- A juíza Tula Correa de Mello decretou a prisão preventiva de Mauro Davi dos Santos Nepomuceno, conhecido como Oruam, e Willyam Matheus Vianna Rodrigues Vieira.
- Eles são acusados de tentativa de homicídio contra policiais durante uma operação no Joá, Zona Oeste do Rio de Janeiro, em 22 de julho.
- Durante a ação, os acusados atacaram os policiais arremessando sete pedras, uma pesando 4,85 quilos.
- A juíza destacou a gravidade do ataque e a influência negativa de Oruam sobre jovens, além da possibilidade de fuga.
- Oruam está detido na Penitenciária Dr. Serrano Neves, conhecida como Bangu 3, enquanto aguarda o andamento do processo.
A juíza Tula Correa de Mello, do III Tribunal do Júri da Comarca da Capital, decretou a prisão preventiva de Mauro Davi dos Santos Nepomuceno, conhecido como Oruam, e Willyam Matheus Vianna Rodrigues Vieira. Ambos são acusados de tentativa de homicídio contra policiais durante uma operação no Joá, Zona Oeste do Rio de Janeiro, ocorrida em 22 de julho.
Durante a ação, a polícia buscava cumprir um mandado de apreensão de um adolescente suspeito de envolvimento com o tráfico de drogas. Oruam e Willyam atacaram os policiais arremessando sete pedras, uma delas pesando 4,85 kg, com potencial para causar ferimentos graves. O delegado Moysés Santana Gomes e o oficial Alexandre Alves Ferraz foram os alvos do ataque.

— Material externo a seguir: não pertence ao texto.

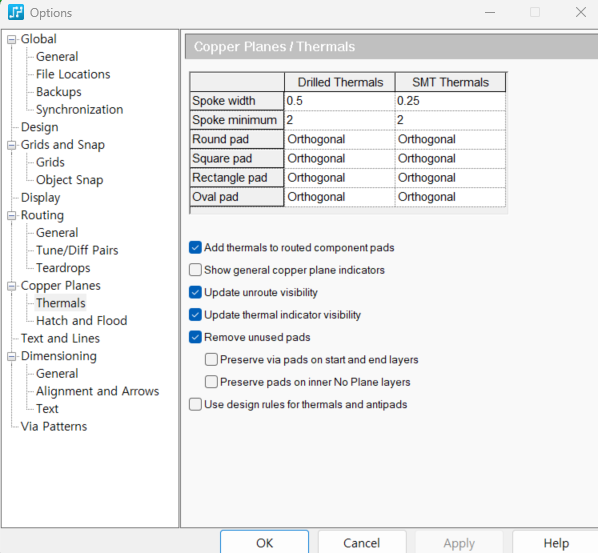Edit Drilled Thermals spoke width value
Viewport: 598px width, 553px height.
click(x=339, y=101)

A juíza fundamentou sua decisão com base em depoimentos das vítimas e laudos periciais que confirmaram a gravidade do ato. As pedras poderiam ter causado a morte dos policiais, e a postura desafiadora dos acusados foi considerada um risco à ordem pública. Oruam, que possui um histórico criminal, foi destacado pela juíza como uma influência negativa sobre jovens, incitando comportamentos violentos.

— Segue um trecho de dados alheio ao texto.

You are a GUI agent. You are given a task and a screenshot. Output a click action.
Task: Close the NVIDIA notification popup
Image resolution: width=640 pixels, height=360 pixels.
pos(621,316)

A decisão de prisão preventiva foi também motivada pela possibilidade de fuga dos acusados. A magistrada enfatizou a necessidade de medidas firmes para garantir a paz pública e a aplicação da lei penal. Atualmente, Oruam encontra-se detido na Penitenciária Dr. Serrano Neves, conhecida como Bangu 3, enquanto aguarda o desenrolar do processo judicial.